第201話 魔魚サパルフェン
「俺たちはもう一度潜る! それからサパルフェンを水面へと誘い出すから、水上へ頭を出したら攻撃してくれ! まだ水中から身体の一部分も出ていない場合は攻撃するな! 逃げられる!」
「分かった!」
そう指示をしたヴァドは再び潜水艇へと乗り込む。リラーナとオキもそれに続き、再び潜水艇は潜って行った。
「あの滝のあたりまで戻ろう。こちら側から攻撃を仕掛けると、おそらく滝壺へと逃げられる」
イーザンが言った言葉にディノが頷く。
「確かにな。滝側から攻撃を仕掛けて仕留める! ルーサは準備しとけよ!?」
「う、うん!」
私たちは滝壺近くへと走った。そして私は二人から少し離れた場所で待機。ルギニアスは私の傍にいる。
ディノとイーザンが剣を抜き、それを構え臨戦態勢だ。
緊張しながら湖を見詰めていると、湖が波打ち出す。なにやら大きな影も見える。もしかしてあれがサパルフェン!?
巨大な影は湖底で蠢いているのか、大きく旋回しているように見える。激しく波打ち、湖の視界が一気に悪くなる。大きく波が高くなったかと思うと、黒い影がどんどんと巨大になる。
ザバァァァァアン!!
激しい水飛沫を上げながら巨大な何かが水面を貫き飛び上がった。水面はうねり、湖岸へと大きく波が打ち付ける。ルギニアスが私を背後に庇い後退る。遠目にイーザンが手に魔力を溜めるのが分かった。

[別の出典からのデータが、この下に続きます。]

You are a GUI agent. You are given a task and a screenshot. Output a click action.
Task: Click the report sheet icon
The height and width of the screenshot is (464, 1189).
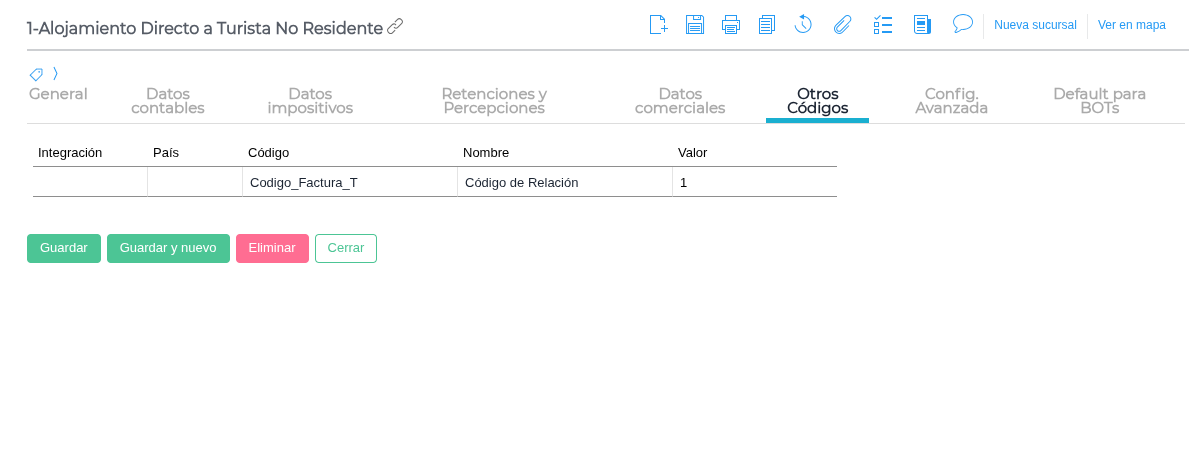pyautogui.click(x=922, y=25)
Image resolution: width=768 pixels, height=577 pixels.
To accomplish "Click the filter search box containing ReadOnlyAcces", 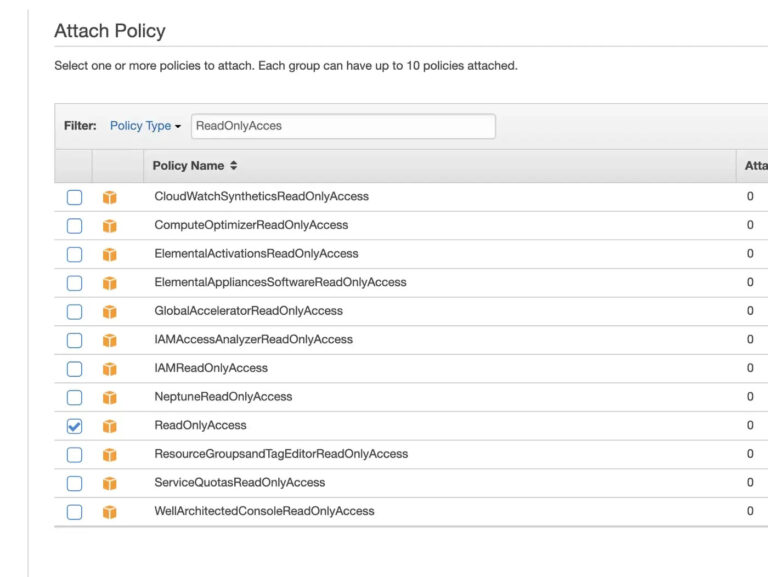I will [342, 126].
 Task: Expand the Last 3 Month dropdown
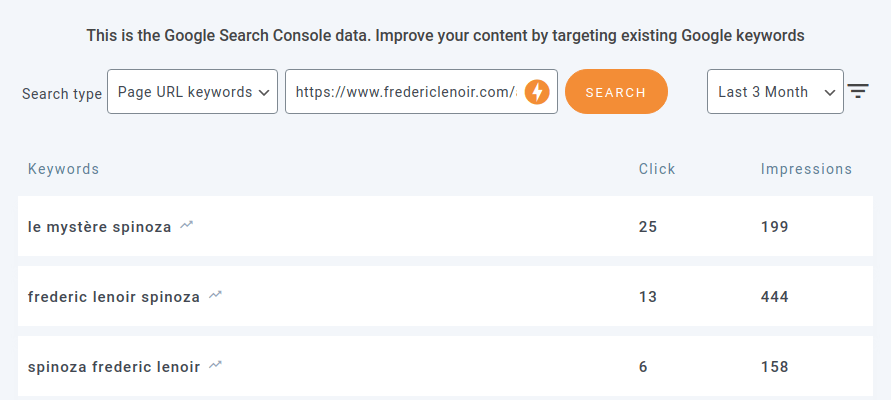[x=775, y=91]
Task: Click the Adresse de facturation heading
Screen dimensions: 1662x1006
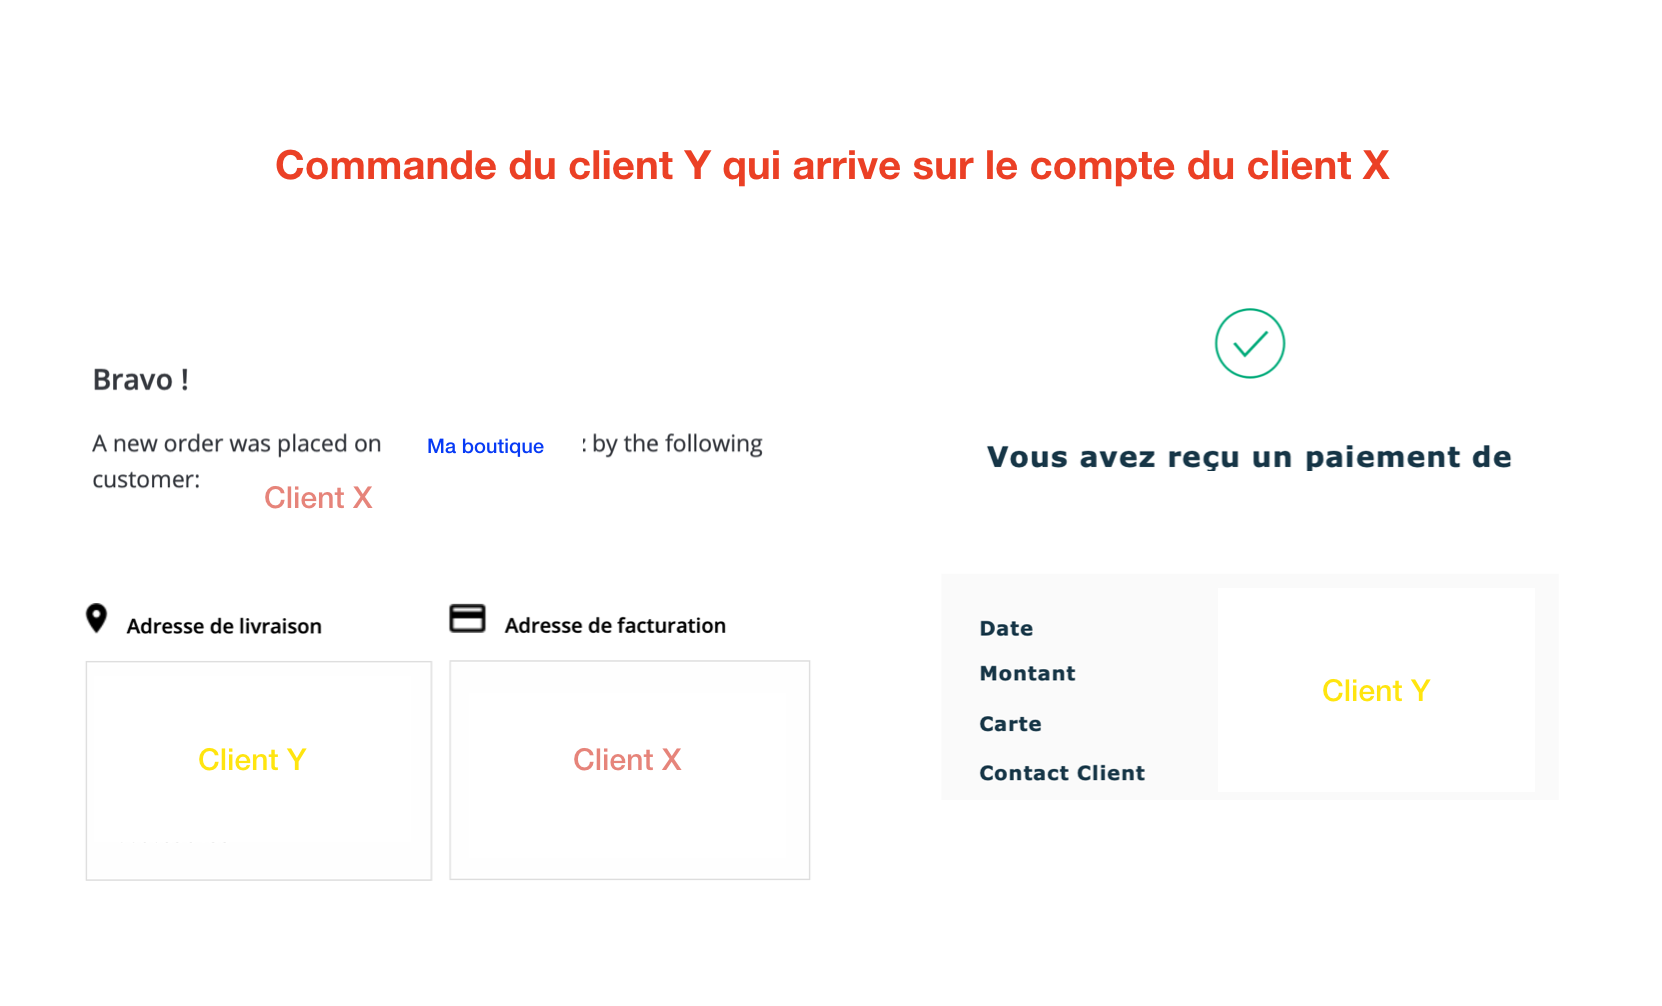Action: click(x=615, y=625)
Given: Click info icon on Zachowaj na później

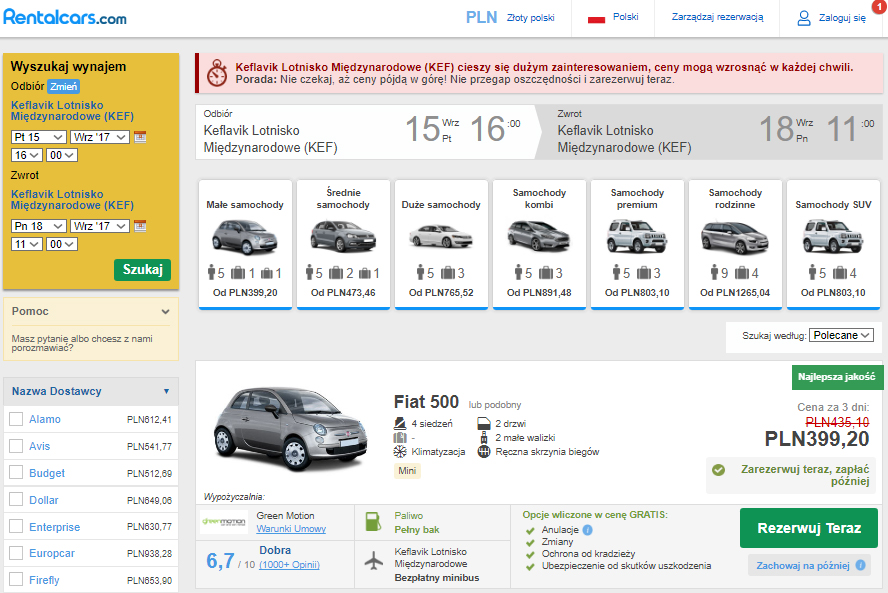Looking at the screenshot, I should pyautogui.click(x=858, y=565).
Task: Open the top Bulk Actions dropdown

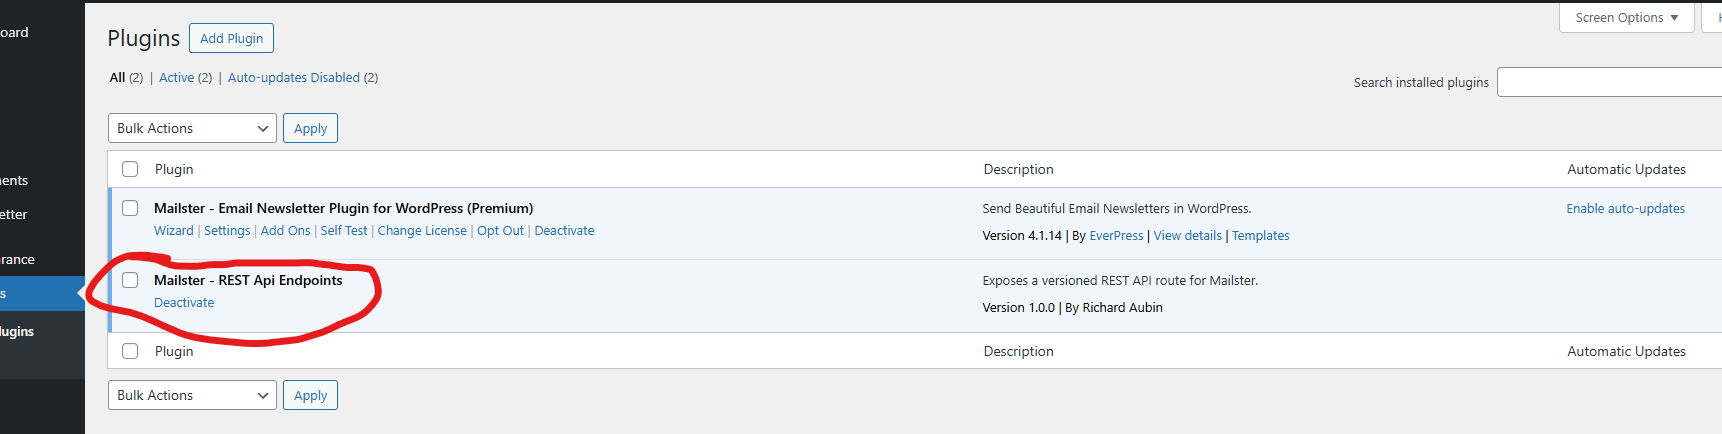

飛び出したそれは、長い身体に大きな背びれと胸びれ、鋭く尖った尻尾。顔には巨大な赤い眼に、尖った口からは鋭い牙。しかし……身体が透けている。サパルフェンと思われる巨大な魔魚の身体は光に当たると虹色に光り、透明の皮膚からは骨が透けて見える。
そして、なにやら胸びれと同じ部位からなにやら長い触手のようなものが? リボンのようにひらひらと薄くながいものが、身体の流れと共にひらひらと揺らいでいる。
水上へ大きく飛び出たサパルフェンは、天に向かって身体を真っ直ぐに昇る。身体全体が飛び出たことで、その大きさがよく分かる。海で見たクルフォスとドグナグーンと同じくらいかもしれない。海よりは圧倒的に狭い湖でその巨体を見ると、なおさら圧倒されるくらいの大きさだ。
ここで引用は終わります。